* **Data excerpts**:
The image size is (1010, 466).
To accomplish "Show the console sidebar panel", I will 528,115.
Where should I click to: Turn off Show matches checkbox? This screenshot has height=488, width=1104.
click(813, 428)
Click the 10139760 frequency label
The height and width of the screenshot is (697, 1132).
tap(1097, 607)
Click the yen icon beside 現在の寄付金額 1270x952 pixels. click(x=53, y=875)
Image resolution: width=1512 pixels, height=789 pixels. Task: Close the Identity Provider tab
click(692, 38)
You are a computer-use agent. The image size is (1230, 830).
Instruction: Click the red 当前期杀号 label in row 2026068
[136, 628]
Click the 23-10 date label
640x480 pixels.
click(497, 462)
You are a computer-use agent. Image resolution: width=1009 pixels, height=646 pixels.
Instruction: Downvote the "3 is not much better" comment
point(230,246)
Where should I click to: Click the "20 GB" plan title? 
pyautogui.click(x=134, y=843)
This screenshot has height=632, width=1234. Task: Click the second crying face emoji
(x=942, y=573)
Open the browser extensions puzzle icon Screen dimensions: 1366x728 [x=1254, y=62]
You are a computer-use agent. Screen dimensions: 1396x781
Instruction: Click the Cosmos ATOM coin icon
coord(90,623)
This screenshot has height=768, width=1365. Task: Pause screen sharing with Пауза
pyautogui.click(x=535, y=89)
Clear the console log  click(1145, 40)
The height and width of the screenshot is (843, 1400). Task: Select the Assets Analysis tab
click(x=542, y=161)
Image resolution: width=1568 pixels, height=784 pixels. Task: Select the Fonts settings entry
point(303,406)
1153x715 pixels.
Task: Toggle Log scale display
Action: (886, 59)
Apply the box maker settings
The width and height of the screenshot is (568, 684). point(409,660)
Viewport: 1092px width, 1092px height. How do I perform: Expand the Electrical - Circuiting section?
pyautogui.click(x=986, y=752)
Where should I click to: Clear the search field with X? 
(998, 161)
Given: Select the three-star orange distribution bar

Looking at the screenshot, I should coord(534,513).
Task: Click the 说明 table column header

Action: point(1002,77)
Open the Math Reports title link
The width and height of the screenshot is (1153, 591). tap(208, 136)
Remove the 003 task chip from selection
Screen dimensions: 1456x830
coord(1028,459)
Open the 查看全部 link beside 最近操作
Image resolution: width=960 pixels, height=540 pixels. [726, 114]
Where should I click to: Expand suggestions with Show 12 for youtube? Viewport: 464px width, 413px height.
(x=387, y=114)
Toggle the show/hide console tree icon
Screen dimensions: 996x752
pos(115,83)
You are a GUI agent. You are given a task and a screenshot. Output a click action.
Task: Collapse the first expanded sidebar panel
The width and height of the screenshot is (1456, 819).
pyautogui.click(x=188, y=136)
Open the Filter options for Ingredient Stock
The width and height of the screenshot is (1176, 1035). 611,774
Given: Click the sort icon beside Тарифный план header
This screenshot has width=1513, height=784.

* **Aim of the exercise**: Please write out all of the lines above again, substituting "Screen size" for every "Screen dimensions" and keeping everything else the same.

* **Task response**:
The image size is (1010, 466).
To accomplish "Show the console sidebar panel", I will 528,115.
Where should I click to: Turn off Show matches checkbox? This screenshot has height=488, width=1104.
click(813, 428)
Click the 10139760 frequency label
The height and width of the screenshot is (697, 1132).
tap(1097, 607)
Click the yen icon beside 現在の寄付金額 1270x952 pixels. click(x=53, y=875)
Image resolution: width=1512 pixels, height=789 pixels. Task: Close the Identity Provider tab
click(692, 38)
You are a computer-use agent. The image size is (1230, 830).
Instruction: Click the red 当前期杀号 label in row 2026068
[136, 628]
Click the 23-10 date label
640x480 pixels.
click(497, 462)
You are a computer-use agent. Image resolution: width=1009 pixels, height=646 pixels.
Instruction: Downvote the "3 is not much better" comment
point(230,246)
Where should I click to: Click the "20 GB" plan title? 
pyautogui.click(x=134, y=843)
This screenshot has height=632, width=1234. Task: Click the second crying face emoji
(x=942, y=573)
Open the browser extensions puzzle icon Screen size: 1366x728 [x=1254, y=62]
You are a computer-use agent. Screen size: 1396x781
Instruction: Click the Cosmos ATOM coin icon
coord(90,623)
This screenshot has height=768, width=1365. Task: Pause screen sharing with Пауза
pyautogui.click(x=535, y=89)
Clear the console log  click(1145, 40)
The height and width of the screenshot is (843, 1400). Task: Select the Assets Analysis tab
click(x=542, y=161)
Image resolution: width=1568 pixels, height=784 pixels. Task: Select the Fonts settings entry
point(303,406)
1153x715 pixels.
Task: Toggle Log scale display
Action: (886, 59)
Apply the box maker settings
The width and height of the screenshot is (568, 684). point(409,660)
Viewport: 1092px width, 1092px height. How do I perform: Expand the Electrical - Circuiting section?
pyautogui.click(x=986, y=752)
Where should I click to: Clear the search field with X? 
(998, 161)
Given: Select the three-star orange distribution bar

Looking at the screenshot, I should coord(534,513).
Task: Click the 说明 table column header

Action: point(1002,77)
Open the Math Reports title link
The width and height of the screenshot is (1153, 591). tap(208, 136)
Remove the 003 task chip from selection
Screen size: 1456x830
coord(1028,459)
Open the 查看全部 link beside 最近操作
Image resolution: width=960 pixels, height=540 pixels. [726, 114]
Where should I click to: Expand suggestions with Show 12 for youtube? Viewport: 464px width, 413px height.
(x=387, y=114)
Toggle the show/hide console tree icon
Screen size: 996x752
pos(115,83)
You are a GUI agent. You are given a task and a screenshot. Output a click action.
Task: Collapse the first expanded sidebar panel
The width and height of the screenshot is (1456, 819).
pyautogui.click(x=188, y=136)
Open the Filter options for Ingredient Stock
The width and height of the screenshot is (1176, 1035). 611,774
Given: Click the sort icon beside Тарифный план header
This screenshot has width=1513, height=784.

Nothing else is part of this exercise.